#### [Work item]
From the line with "Click the phrase" to the end of the data below, restate each line word for word, both ends included, without the pictures.

#### [Excerpted data]
Start of Block
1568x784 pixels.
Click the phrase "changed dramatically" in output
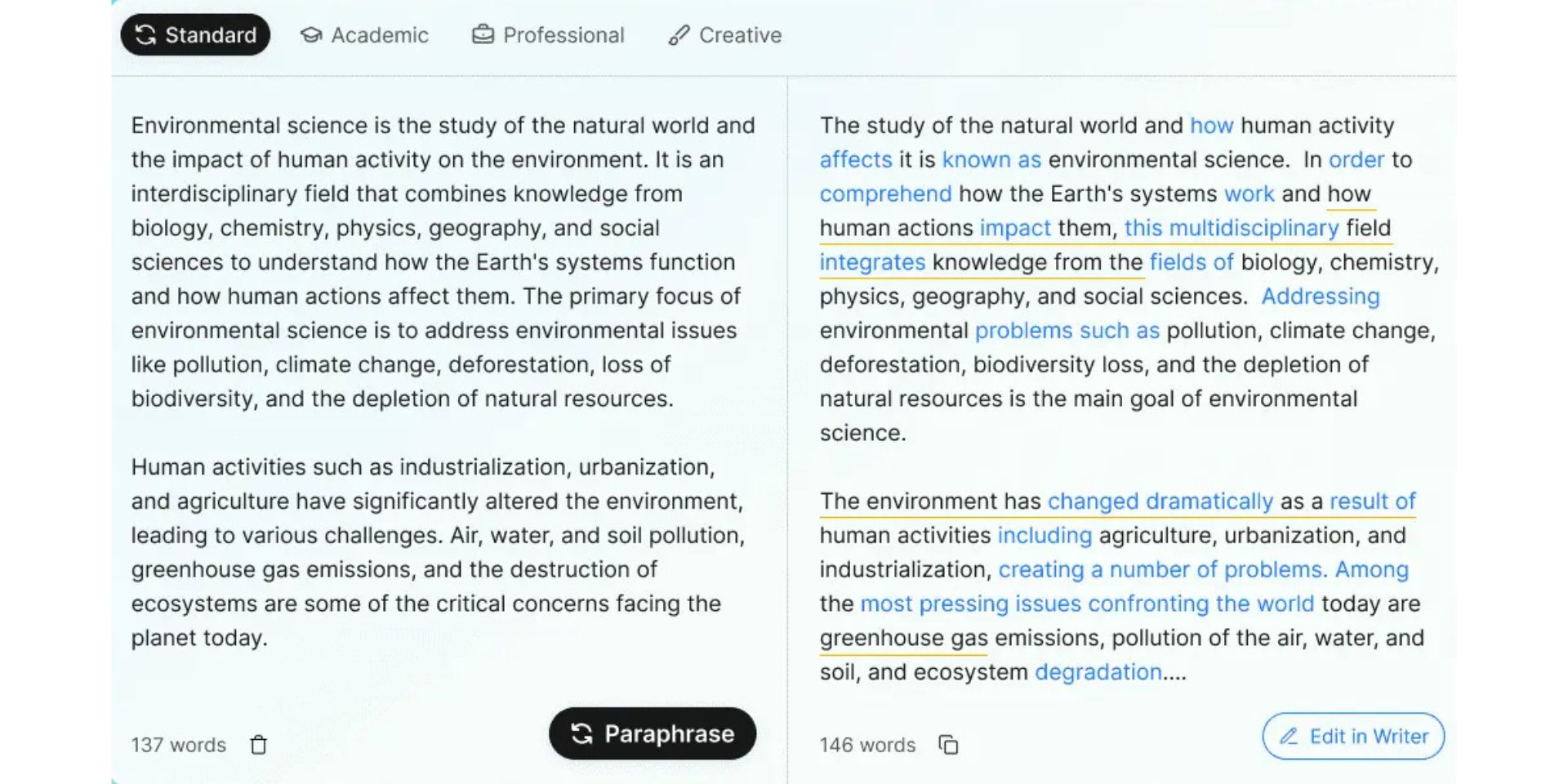[1160, 501]
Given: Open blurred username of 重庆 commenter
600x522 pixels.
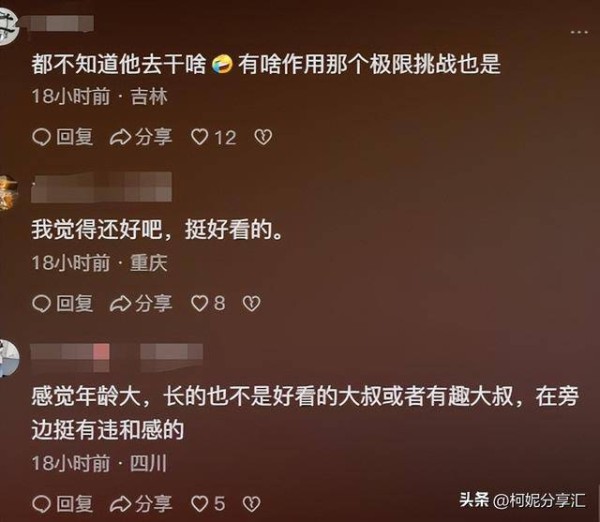Looking at the screenshot, I should (x=101, y=187).
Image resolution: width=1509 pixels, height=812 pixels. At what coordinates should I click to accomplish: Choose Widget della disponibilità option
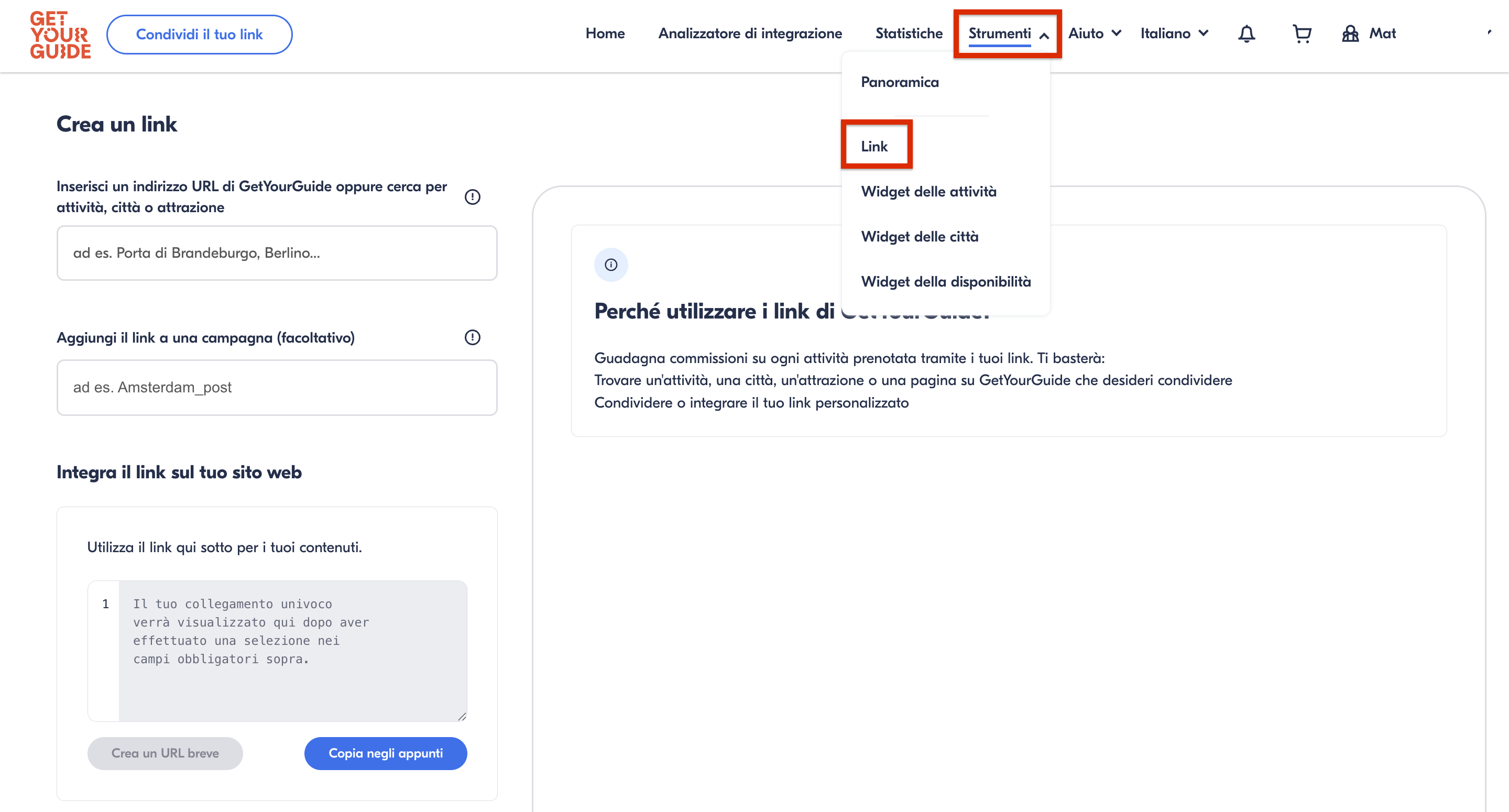click(945, 282)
End of Block
#### [Answer area]
Click the phrase "changed dramatically" in output
[1160, 501]
Given: Open blurred username of 重庆 commenter
600x522 pixels.
Looking at the screenshot, I should (x=101, y=187).
Image resolution: width=1509 pixels, height=812 pixels. At what coordinates should I click to accomplish: Choose Widget della disponibilità option
click(945, 282)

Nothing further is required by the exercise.